Я спросил себя, куда мы идем.
— Идите-ка купите себе что-нибудь, — сказала она вдруг, дала Вертеру деньги и отправила нас в продуктовую лавку. Там было довольно много народу.
— Вертер, — сказал я, пока мы стояли в очереди, — ты должен в воскресенье пойти со мной к моим дяде и тете. Я с тобой ходил, значит, в воскресенье тебе со мной можно. Ты это вполне заслужил.
Мы купили фиников и кислых карамелек и отдали за это всю сумму. Я хотел опять попросить его сопровождать меня в воскресенье, но к тому времени мы уже вышли из магазина и направились к его тете. Она одобрила наши покупки. Заморосил дождь. Вертер раздал финики, но мне они пришлись не по вкусу.
— Я пойду домой, — сказал я. Тетя попыталась уговорить меня остаться у них, но я не согласился.
— Мне опять нужно пораньше домой, — сказал я. В конце концов она сдалась и спросила, есть ли у меня деньги на трамвай.

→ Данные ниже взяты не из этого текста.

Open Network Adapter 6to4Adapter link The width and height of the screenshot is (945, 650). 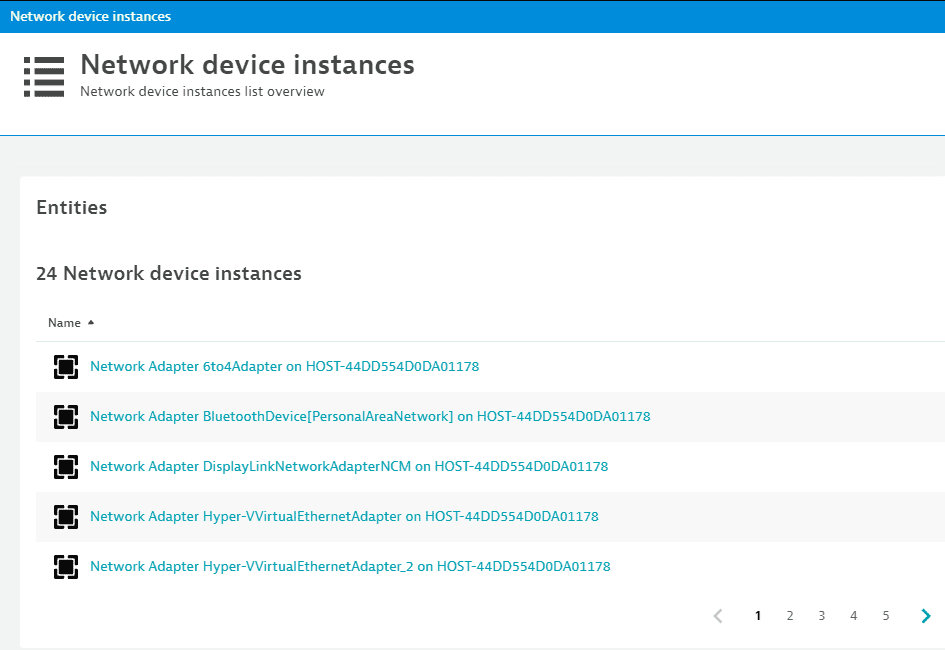click(x=284, y=367)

— Да, конечно, — сказал я, хотя у меня ничего не было. Она было захотела отвезти меня назад, но я сказал, что хочу еще рассмотреть пару витрин и сам сяду на трамвай. Я ушел, наскоро помахав рукой. Когда они уже немного отошли, я бегом догнал их и спросил Вертера, пойдет ли он со мной в воскресенье. Прежде чем он успел ответить, я уже отбежал, но в этот краткий момент его тетя протянула мне карамельку, и я ее взял. Я отправился домой пешком, очень длинной дорогой, безо всякого удовольствия посасывая карамельку.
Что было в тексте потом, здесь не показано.